Mixtape by Jaden
- Released: November 17, 2018
- Recorded: 2018
- Length: 36:40
- Label: MSFTSMusic; Roc Nation; Interscope; Republic;
- Producer: Ayo; Boi-1da; Fuse; Jaden; Keanu Beats; Keyz; Louis Bell; Maestro; Mel & Mus; Melvin "Chaos" Lewis; OmArr; Rev-Eng; Rory Andrew; Wonderlust;

Jaden chronology
| Syre: The Electric Album (2018) | The Sunset Tapes: A Cool Tape Story (2018) | Erys is Coming (2019) |

= The Sunset Tapes: A Cool Tape Story =

The Sunset Tapes: A Cool Tape Story is the third mixtape by American rapper Jaden, released on November 17, 2018, through MSFTSMusic and Roc Nation under the partnership between Interscope and Republic Records.
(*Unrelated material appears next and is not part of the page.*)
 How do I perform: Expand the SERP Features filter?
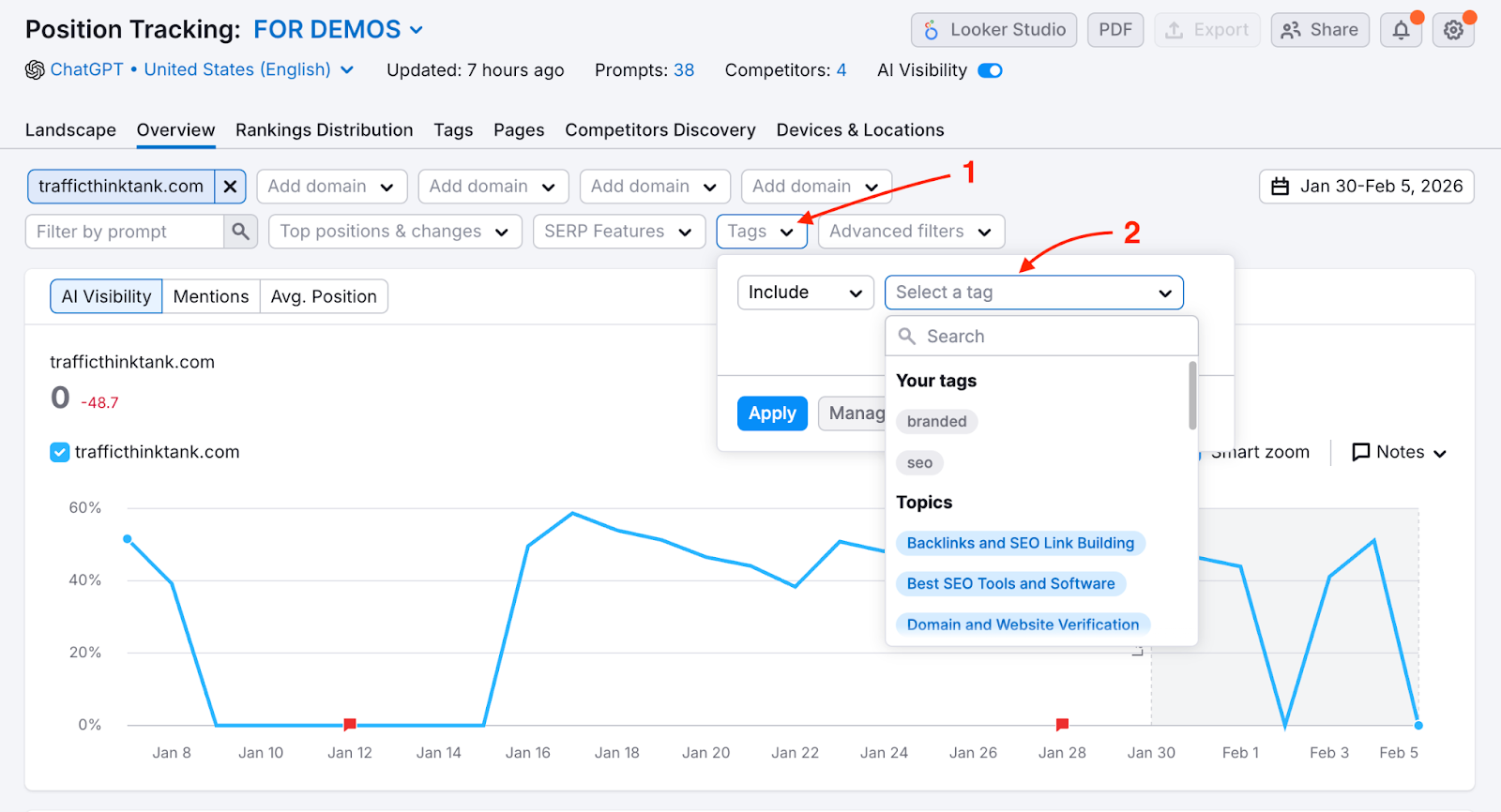pyautogui.click(x=618, y=232)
It premiered on Beats 1 and was released in part to mark the one-year anniversary of Syre. The mixtape is a part of Smith's Cool Tape series which was preceded by The Cool Cafe: Cool Tape Vol. 1 and CTV2.

==Background==
While Jaden's debut album Syre contained several features, Sunset Tapes contains none. Two of the track titles reference Syre, such as "Syre in Abbey Road" and "Fallen Part 2", the latter of which refers to the track "Fallen" from Syre.

==Promotion==
Jaden announced the mixtape on Twitter in October, when he also released the track "Goku", which was not included on the mixtape. Smith also held the event The Sunset Tapes: A Cool Tape Story Live for Free or On Demand on Beats 1 to debut the mixtape.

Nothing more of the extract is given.